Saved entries
==================================================
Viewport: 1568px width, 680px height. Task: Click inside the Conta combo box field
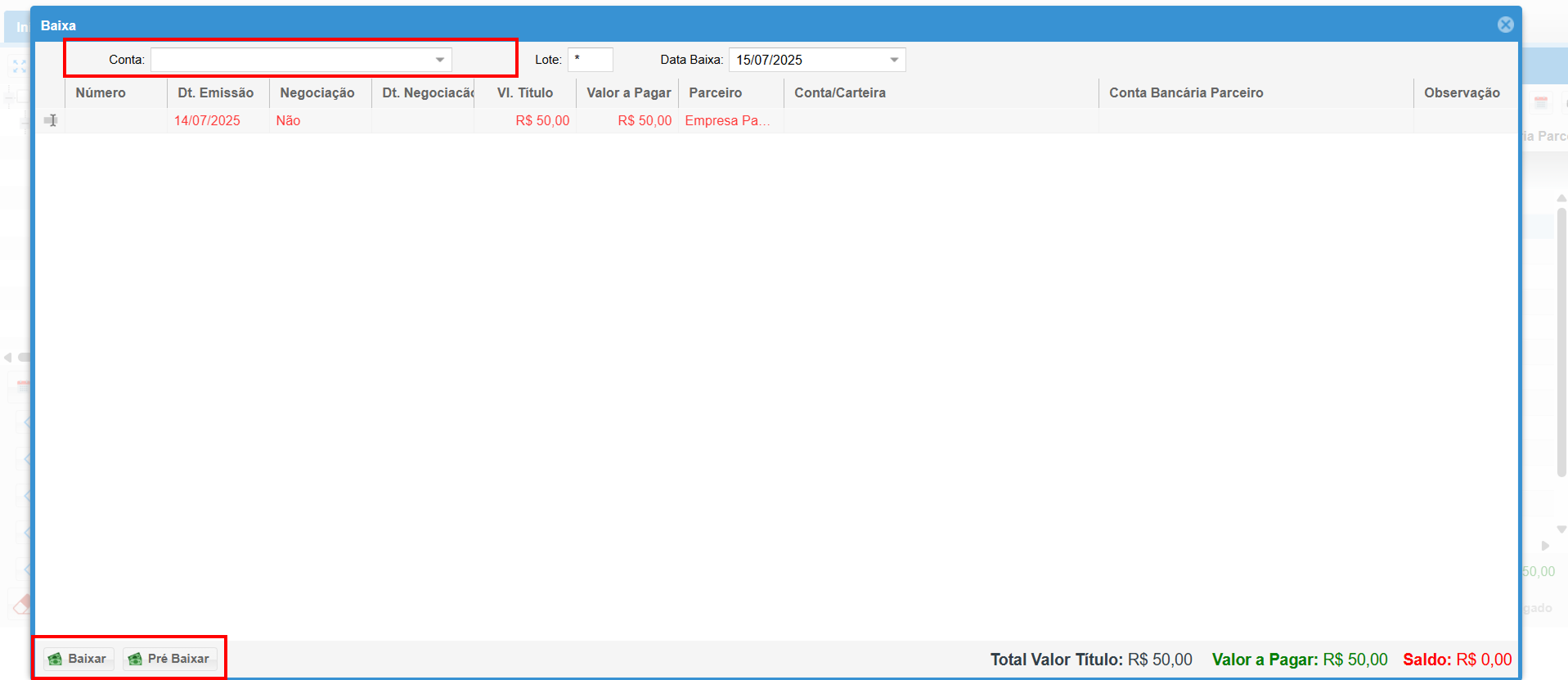[291, 60]
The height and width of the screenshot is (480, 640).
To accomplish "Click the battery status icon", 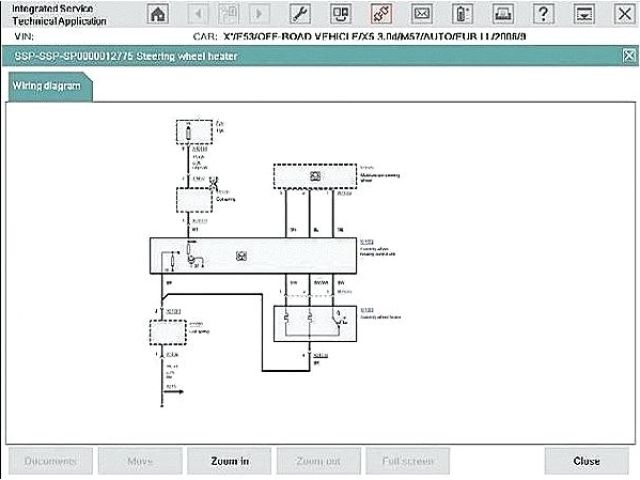I will pos(462,14).
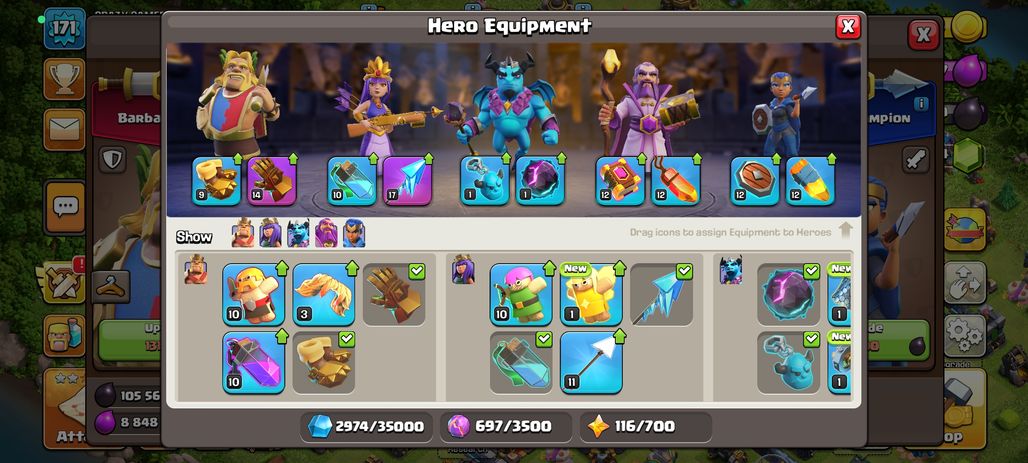The image size is (1028, 463).
Task: Pick the Vampstache equipment level 3
Action: [x=324, y=294]
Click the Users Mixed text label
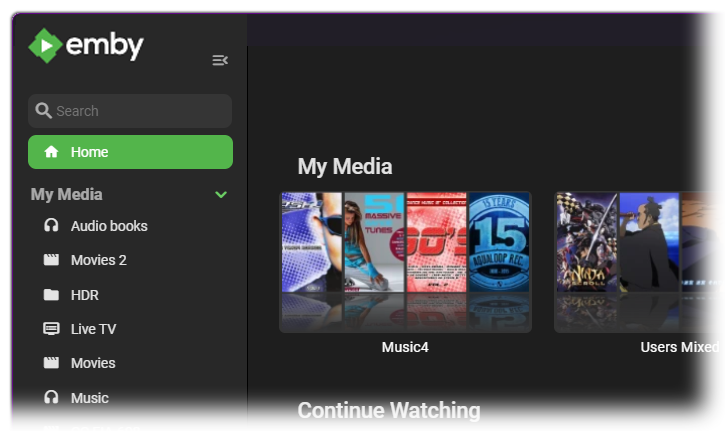725x431 pixels. pos(679,347)
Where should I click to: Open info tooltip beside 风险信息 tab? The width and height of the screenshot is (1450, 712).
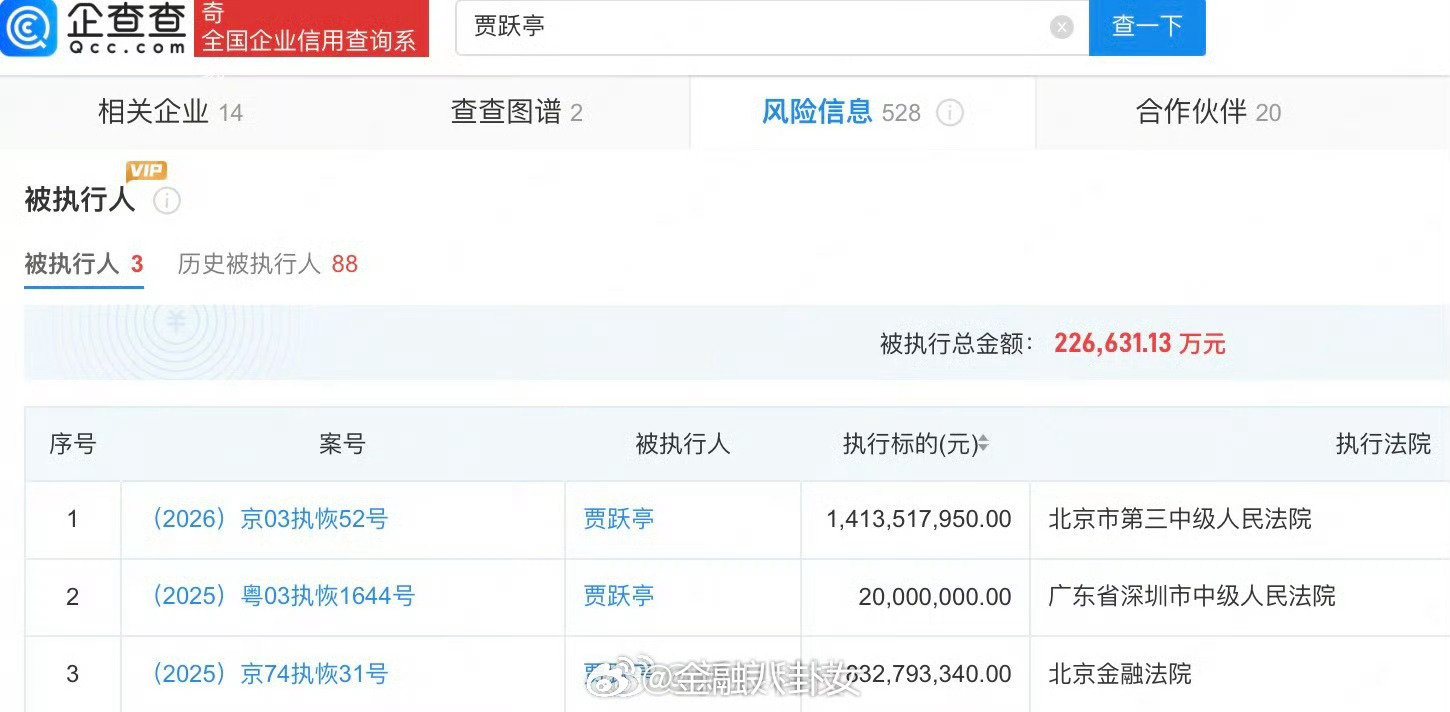(950, 113)
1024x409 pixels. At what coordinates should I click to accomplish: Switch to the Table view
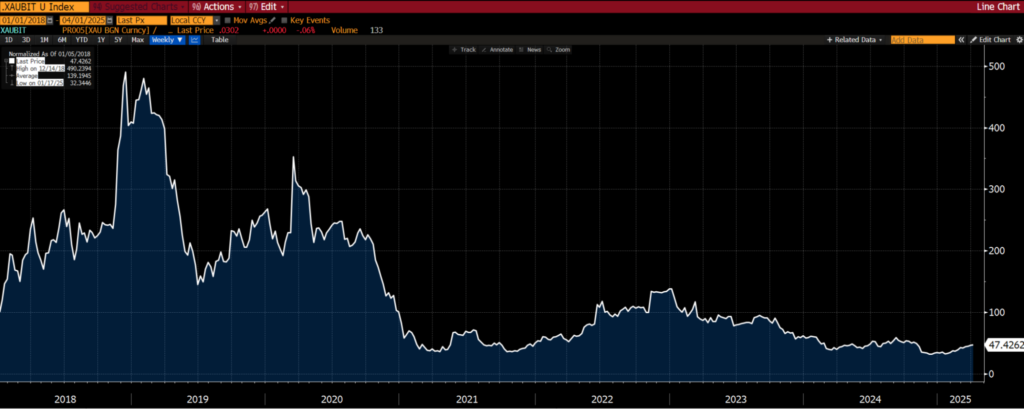(217, 40)
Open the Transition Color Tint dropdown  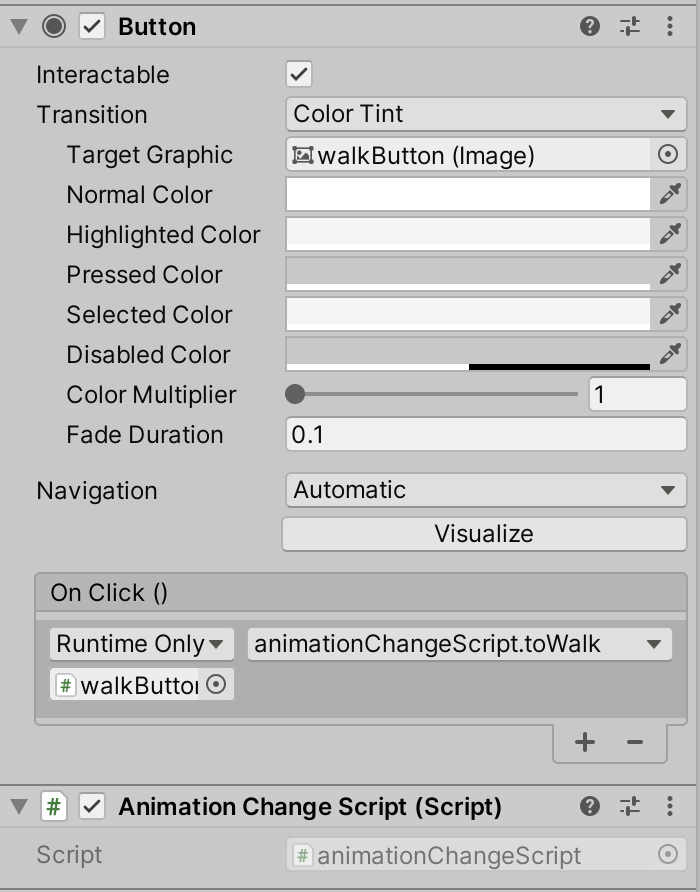click(x=486, y=114)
==================================================
## Task instructions
Write out, word for word, the lines from the first line of the entries through the one containing "The height and", both included. Leave out the pictures.

## Solution to the problem
Viewport: 1568px width, 680px height. Task: Click inside the Conta combo box field
[291, 60]
The height and width of the screenshot is (480, 640).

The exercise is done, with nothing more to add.